1. Apple’s early iOS
Apple’s early iOS used lots of real-world visuals. In the iBooks app, your books sat on a wooden shelf, just like in real life. Dragging a book onto the shelf made it instantly clear: “this is where your books stay.” People liked this because it felt warm and familiar. When Apple later switched to flat design, many users actually missed the old cozy bookshelf.
Aesthetic-Usability Effect Details
Aesthetic-Usability Effect means things that look good feel easier to use. A clean, beautiful design creates the sense that the whole experience will be smoother and more trustworthy.
Think of trying two apps that do the same thing. The polished one instantly feels simpler, even before you touch any feature. The look sets the expectation of quality.
In marketing and product design this effect makes visuals do double work.
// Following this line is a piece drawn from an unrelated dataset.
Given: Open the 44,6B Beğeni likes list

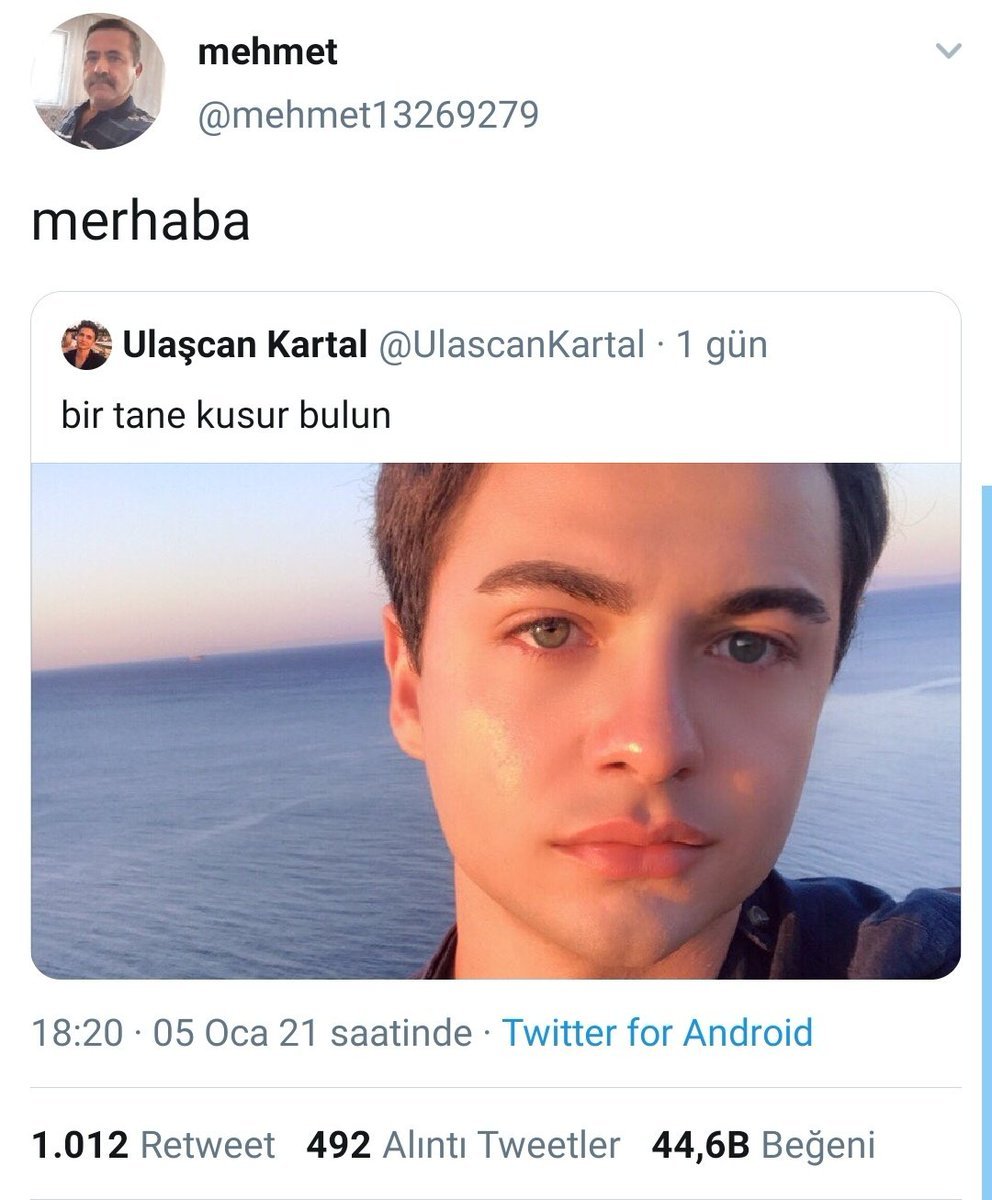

A nicer interface, better layout, or cleaner style makes people more patient, more forgiving, and more confident using your product.
Aesthetic-Usability Effect Guide
Aesthetic-Usability EffectResearch
Website credibility found that 94% of negative feedback about websites was design-related (layout, visual appeal, look & feel) and only 6% about actual content. Users also decide in about 50 milliseconds if a website feels trustworthy, based almost only on how it looks. Another survey showed that 75% of people judge a company’s credibility by its web design.
If your site looks modern and clean, people think you’re competent. If it looks old or messy, trust drops instantly.
Aesthetic-Usability Effect Examples

1. Apple
Apple nails this effect. Early iPhones missed features competitors had, but people still felt they were easier to use because the hardware looked premium and the UI was clean and pretty. Same with early iPods. The simple design and smooth click-wheel animation made users instantly like them. Apple’s design obsession (even the unboxing) pre-loads a feeling of “this will just work,” so small flaws get ignored.

By making an ugly product pretty, Nest also made it feel simple and smart, convincing thousands of non-techy homeowners to finally program their thermostat.